TASK ITEM: Having located the line with "Where should I", repeat it and all remaining lines of the records exactly. Pictures do not belong in the answer.

EXERCISE MATERIALS:
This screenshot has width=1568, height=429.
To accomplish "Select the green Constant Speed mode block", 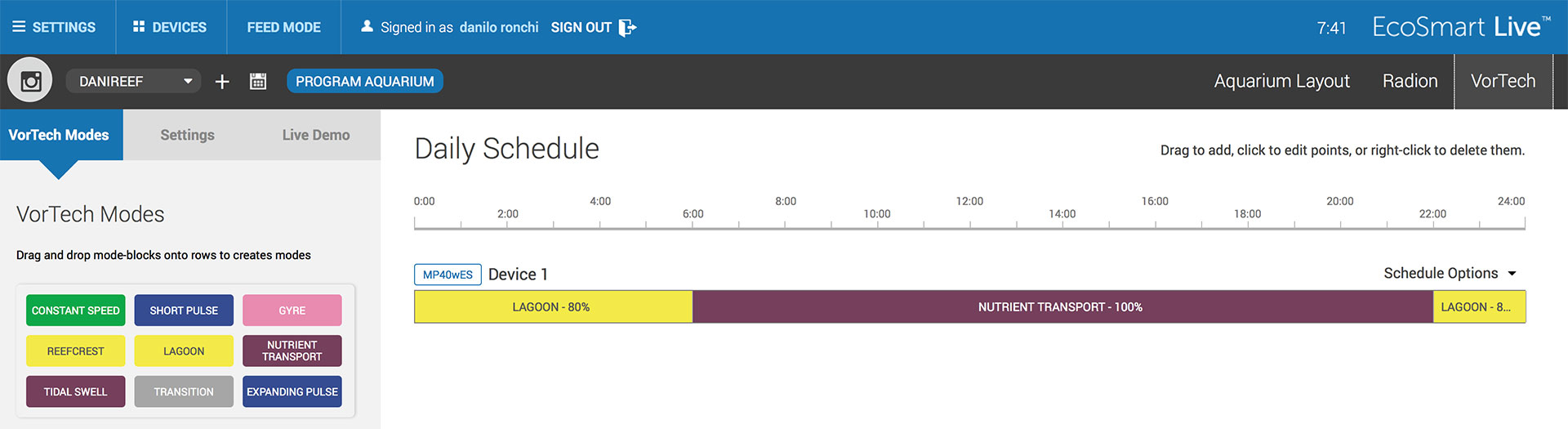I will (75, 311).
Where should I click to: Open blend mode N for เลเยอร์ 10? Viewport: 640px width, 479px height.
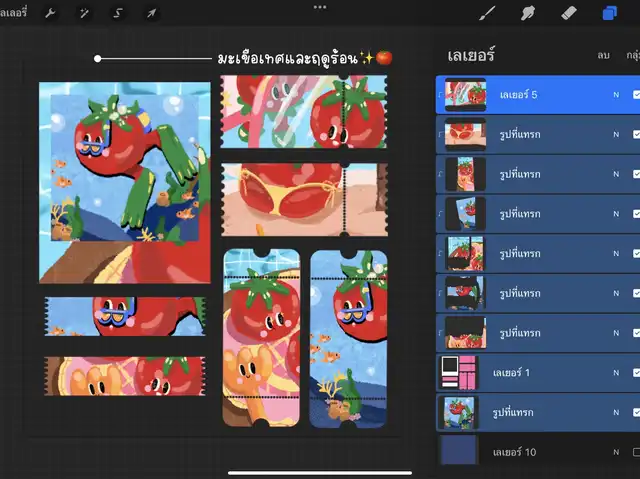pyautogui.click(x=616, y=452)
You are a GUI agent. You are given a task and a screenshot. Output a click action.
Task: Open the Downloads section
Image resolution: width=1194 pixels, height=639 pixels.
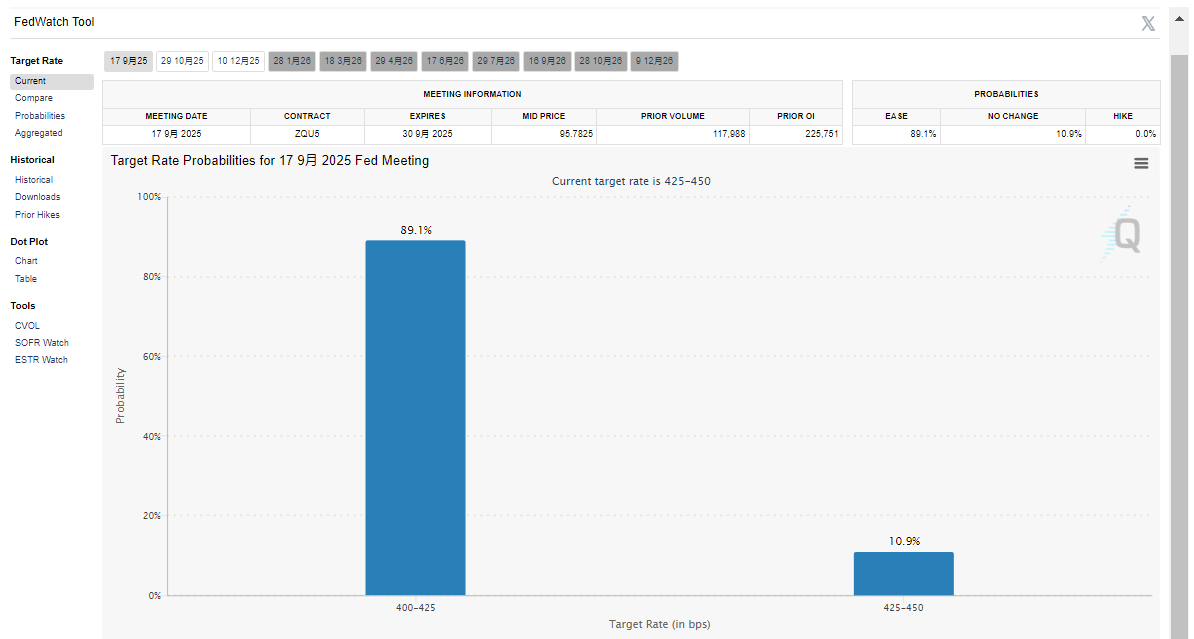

TASK OUTPUT:
Where should I click to: Open blend mode N for เลเยอร์ 10? Viewport: 640px width, 479px height.
pyautogui.click(x=616, y=452)
You are a GUI agent. You are given a task and a screenshot. Output a click action.
Task: Open the Downloads section
Image resolution: width=1194 pixels, height=639 pixels.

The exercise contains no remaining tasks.